- _Quoted text_:

Timeseries dataset holding data for models.

Inherited-members:

Methods

calculate_decoder_length(time_last, ...)

Calculate length of decoder.

filter(filter_func[, copy])

Filter subsequences in dataset.

from_dataset(dataset, data[, ...])

Construct dataset with different data, same variable encoders, scalers, etc.

from_parameters(parameters, data[, ...])

Construct dataset with different data, same variable encoders, scalers, etc.

get_parameters()

Get parameters of self as dict.

get_transformer(name[, group_id])

Get transformer for variable.

load(fname)

Load dataset from disk

plot_randomization([betas, length, min_length])

Plot expected randomized length distribution.

reset_overwrite_values()

Reset values used to override sample features.

save(fname)

Save dataset to disk

set_overwrite_values(values, variable[, target])

Overwrite values in decoder or encoder (or both) for a specific variable.

to_dataloader([train, batch_size, batch_sampler])

Construct dataloader from dataset, for use in models.

transform_values(name, values[, data, ...])

Scale and encode values.

x_to_index(x)

Decode dataframe index from x.

Attributes

categoricals

Categorical variables as used for modelling.

- _Entries_:
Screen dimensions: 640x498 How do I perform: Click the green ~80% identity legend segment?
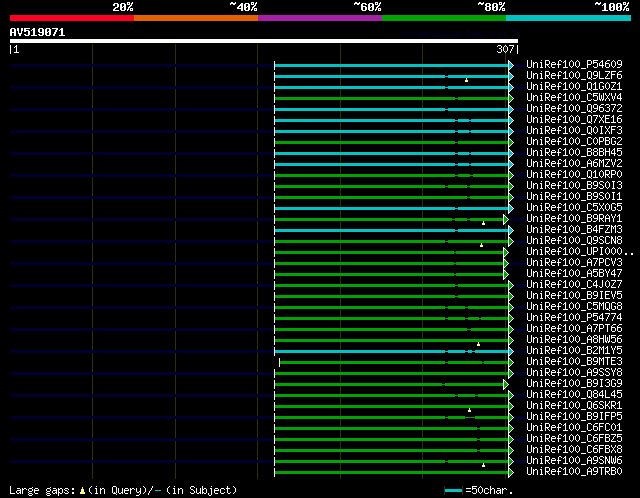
...
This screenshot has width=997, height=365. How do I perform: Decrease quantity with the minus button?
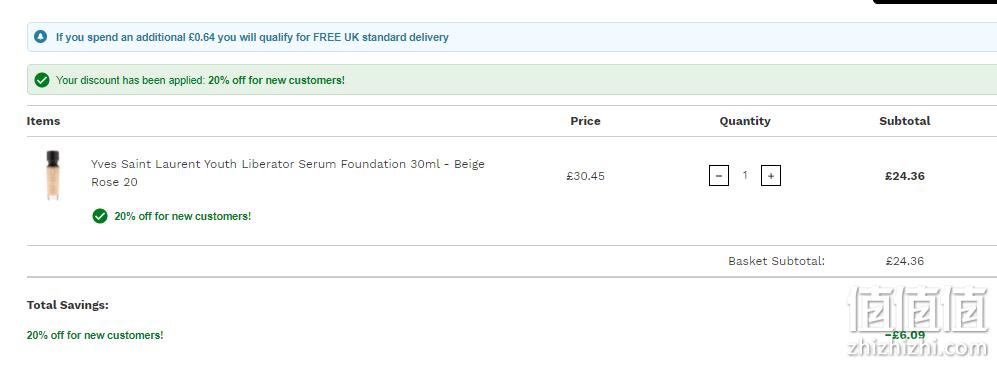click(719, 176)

- _Tasks_:
• a. Using the method listing, explain what to_dataloader does and what it is for.
• b. Which method in the method listing gets the parameters of the dataset, and in what form does it give them?

- _Results in order_:
• a. The to_dataloader method builds a dataloader from the dataset so that the dataset can be used in models.

• b. The get_parameters() method, which returns them as a dict.